We also observed a weak correlation between lumbar and hip BMD, which was the lowest correlation measured in our study. Wrist BMD, in comparison with lumbar BMD, could predict hip osteoporosis; and in cases where hip BMD evaluation is not applicable due to some musculoskeletal burdens, for example, hip prosthesis, wrist BMD could be used for predicting BMD of the hip.

It is reported that at least half of patients tested by DXA will demonstrate T-score discordance between spine and total hip measurement sites [Moayyeri et al. 2005; Mounach et al. 2009; Younes et al. 2014]. There is one possible explanation for these results: in this study, DJD was reported in 84.8%, including 7.2% with severe DJD. The effect of osteophyte, a finding of severe DJD on BMD has been variably studied and it is reported that spine BMD is higher in vertebrates with osteophyte [Jones et al. 1995; Masud et al. 1993; Muraki et al. 2004; Reid et al. 1991]. Other studies have also evaluated the relationship between osteophyte and BMD at other sites, including hip [Miyakoshi et al. 2003; Pye et al. 2006], and recommended the same finding.

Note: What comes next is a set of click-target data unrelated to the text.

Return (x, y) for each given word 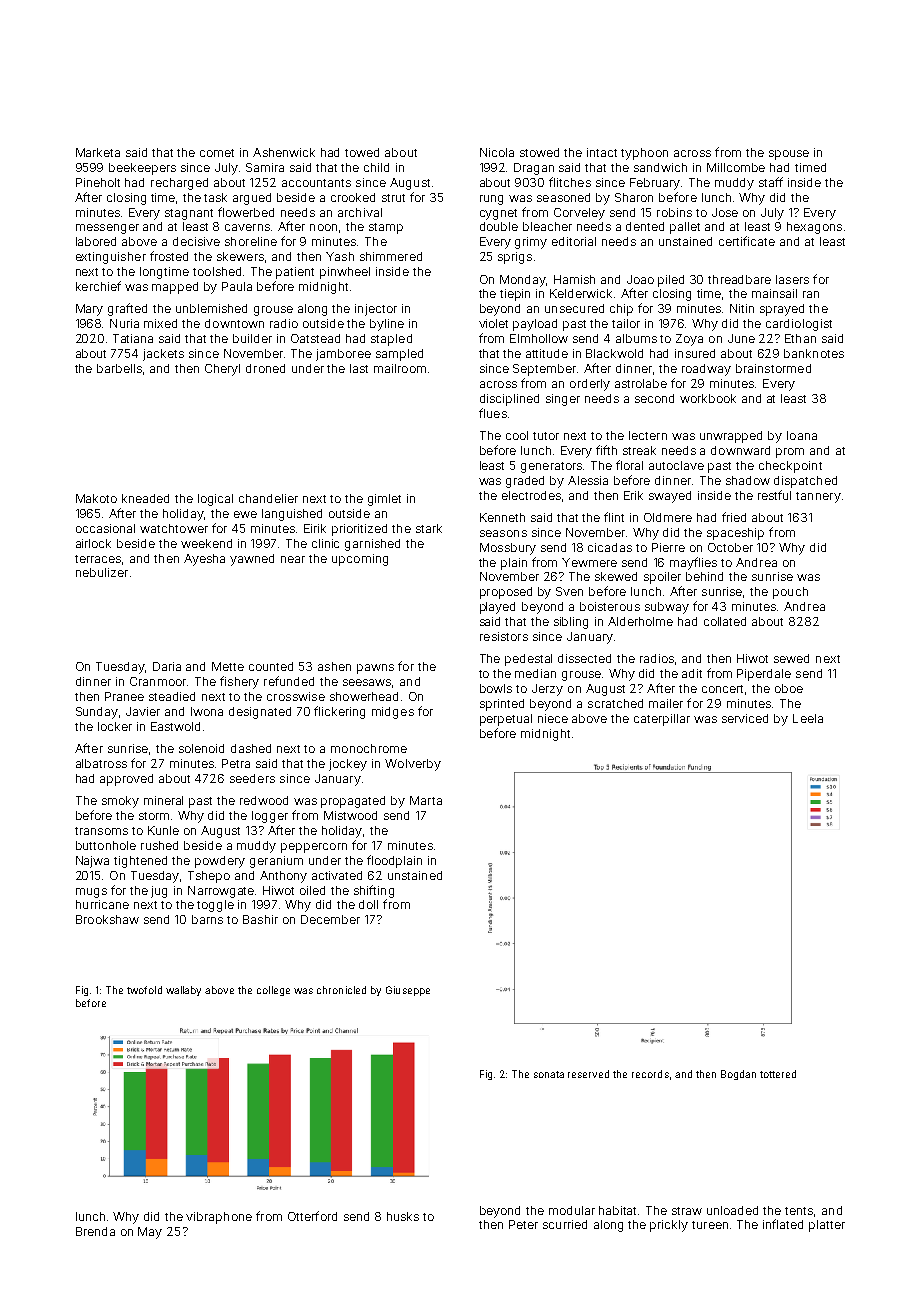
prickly (669, 1226)
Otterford (312, 1216)
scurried (565, 1224)
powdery (220, 862)
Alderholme (640, 621)
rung (491, 200)
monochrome (369, 748)
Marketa (98, 152)
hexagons (814, 228)
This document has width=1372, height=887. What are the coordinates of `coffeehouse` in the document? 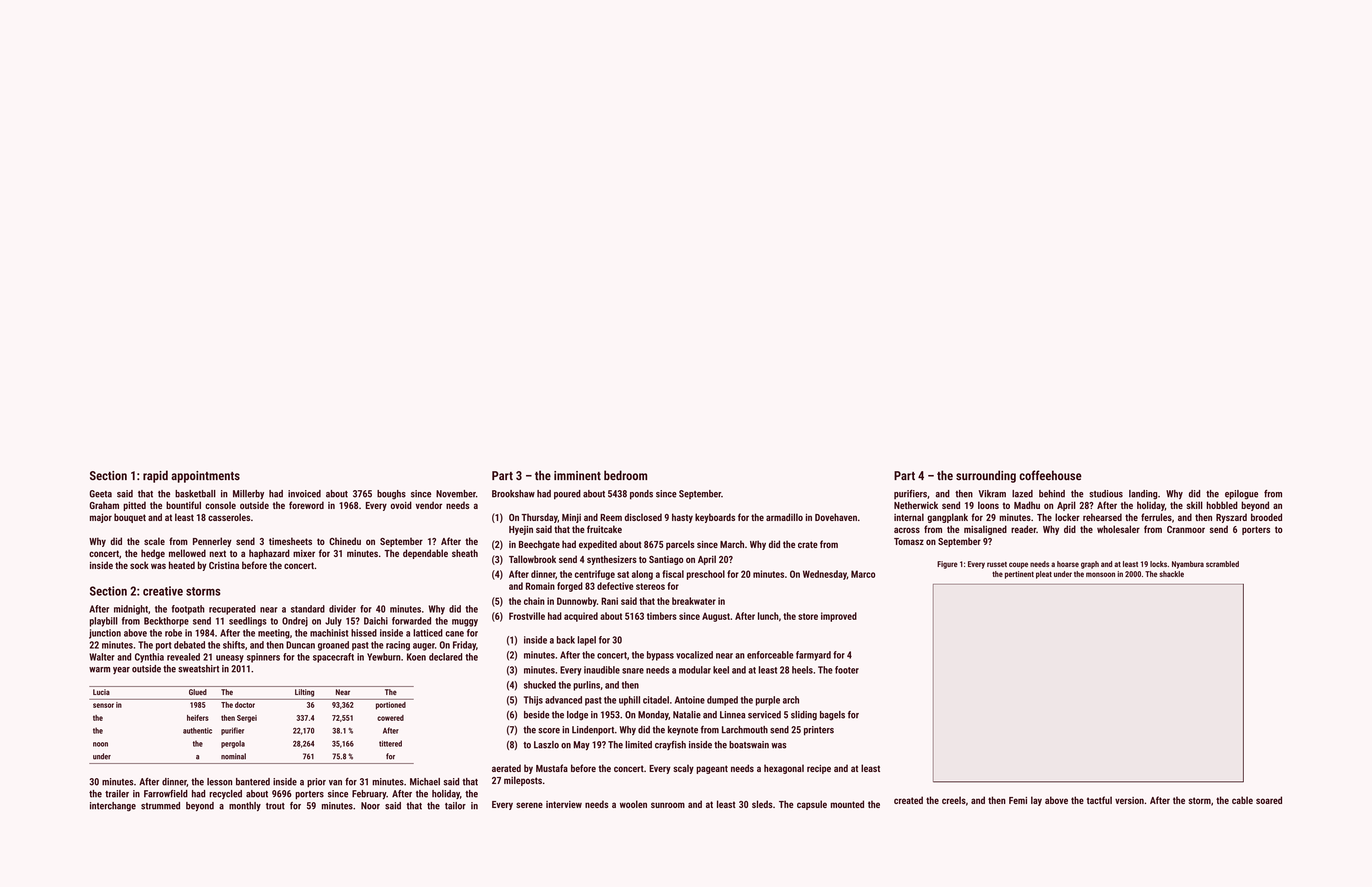 It's located at (1050, 475).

Osteophyte could not be differentiated from bone mineral of the vertebrae during evaluation of BMD, and it is possible to overestimate BMD at involved sites. Osteophyte could cause spine BMD misinterpretation; so spine BMD is not a proper marker for evaluating osteoporosis [Hart et al. 1994; Liu et al. 1997; Miyakoshi et al. 2003; Pye et al. 2006]. For this reason, in older women, lumbar BMD should be interpreted with caution. The higher rate of osteoporosis in the wrist in comparison with lumbar sites in our study also supports the possible effect of osteophyte and degenerative change in lumbar spine on lumbar BMD and its false-negative effects.

It is possible that increases in T-score values of lumbar spine due to degenerative changes reduces the osteoporosis prevalence of lumbar spine in comparison with other sites, and so lumbar BMD results should be interpreted with caution. Because of the high rate of lumbar DJD and the ability of wrist BMD to predict hip osteoporosis, BMD measurement of the wrist could be used for evaluation of osteoporosis in postmenopausal women. In conclusion, our results showed that wrist BMD has better accuracy than lumbar BMD in diagnosing osteoporosis in postmenopausal women.